● Extracted text:
• • • • • • •

BHP is currently trading at a P/E ratio of 12.2, which is lower than our assumed fair P/E ratio of 14.0 for the stock. If the stock trades at our assumed fair valuation level in five years, it will enjoy a 2.9% annualized valuation tailwind. Given also the 6.5% dividend of the stock and an expected -4.0% annual decline of earnings per share due to an expected moderation of commodity prices, the stock is likely to offer a 4.1% average annual total return over the next five years.
Click here to download our most recent Sure Analysis report on BHP Group (preview of page 1 of 3 shown below):
Rio Tinto Group (RIO)
Rio Tinto Plc was founded in 1962 and is headquartered in London, United Kingdom. It is one of the world’s largest precious metals mining companies, with a market capitalization of $114 billion.
The company operates in the exploration, mining, and production of various minerals. Rio Tinto’s main segments include Iron Ore, Aluminum, Copper & Diamonds, and Energy & Minerals.
Just like BHP, Rio Tinto enjoyed blowout earnings last year, primarily thanks to the impressive rally in the price of iron ore. Due to a correction of commodity prices this year, the company’s earnings have decreased in 2022 but remain far above historical levels. We expect Rio Tinto to post earnings per share of $10.50 this year, 21% lower than the record earnings per share of $13.21 in 2021.
Rio Tinto is currently trading at a P/E ratio of 6.7, which is lower than our assumed fair P/E ratio of 9.0 for the stock. If the stock trades at our assumed fair valuation level in five years, it will enjoy a 6.2% annualized valuation gain. Given the stock’s 9.8% starting dividend yield and an expected -6.5% annual decline of earnings per share due to an expected moderation of commodity prices, the stock is likely to offer a 5.8% average annual total return over the next five years.
Click here to download our most recent Sure Analysis report on Rio Tinto (preview of page 1 of 3 shown below):
NACCO Industries (NC)

• • • • • • •

● Short task 1: Transcribe the passage on mining stock valuations from "The company operates" up to and including "Energy & Minerals.".
● Short task 2: Finish out the next part of the passage on mining stock valuations, picking up right after its final sentence.

● Source data:

• • • • • • •

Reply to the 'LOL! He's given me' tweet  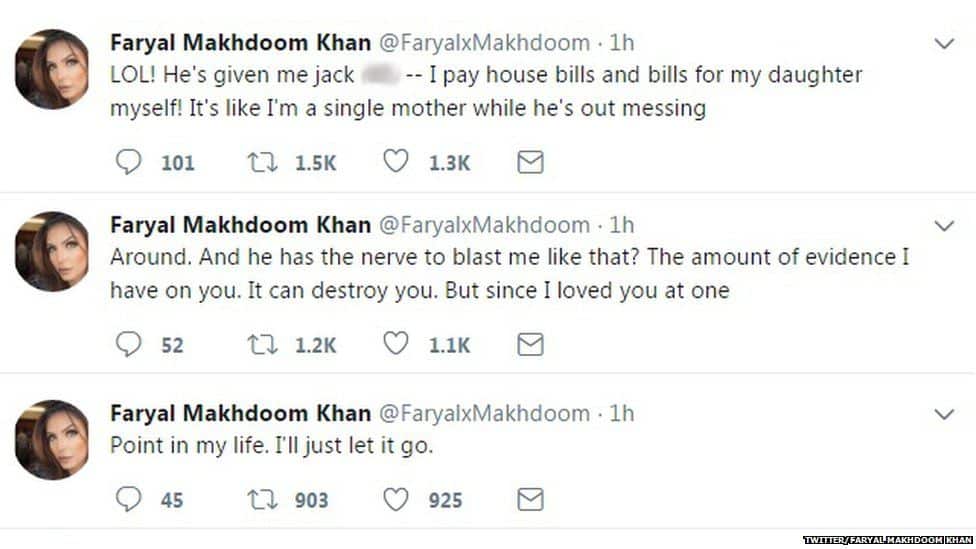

• • • • • • •

● Final answer 1:
The company operates in the exploration, mining, and production of various minerals. Rio Tinto’s main segments include Iron Ore, Aluminum, Copper & Diamonds, and Energy & Minerals.

● Final answer 2:
NACCO Industries is a holding company for The North American Coal Corporation, which was incorporated in 1913. The company supplies coal from surface mines to power generation companies.
At 35 million tons of annual production, NACCO Industries is the largest lignite coal producer in the U.S. and ranks among the top ten of all coal producers.
NACCO Industries operates in North Dakota, Texas, Mississippi, Louisiana, and the Navajo Nation in New Mexico.
Source: Investor Presentation
The company produces annual revenues of ~$200 million in normalized conditions.
NACCO Industries enjoys great business momentum this year thanks to the impressive rally of the price of coal, which has resulted from the sanctions of western countries on Russia. Thanks to this tailwind, the company is on track to post record earnings per share of about $9.00 this year.
On the other hand, the aforementioned tailwind from the sanctions is likely to attenuate in the upcoming years, especially given the cyclical nature of this commodity business. Given the secular decline of the coal industry, we expect the company’s earnings per share to decline by 5% per year on average over the next five years. However, we view the stock as deeply undervalued, with a 2022 P/E ratio of 4.3. Our fair value estimate is a P/E of 9, implying significant undervaluation.
In addition, shares currently yield 2.1%. Overall, total returns are expected to reach 11.6% per year over the next five years.
Click here to download our most recent Sure Analysis report on NACCO Industries (preview of page 1 of 3 shown below):
Alliance Resource Partners (ARLP)
Alliance Resource Partners is the first publicly traded Master Limited Partnership and the second–largest coal producer in the eastern United States.
Apart from its primary operations of producing and marketing coal to major domestic and international utility users, the company also owns mineral and royalty interests in premier oil & gas regions, like the Permian, Anadarko, and Williston Basins.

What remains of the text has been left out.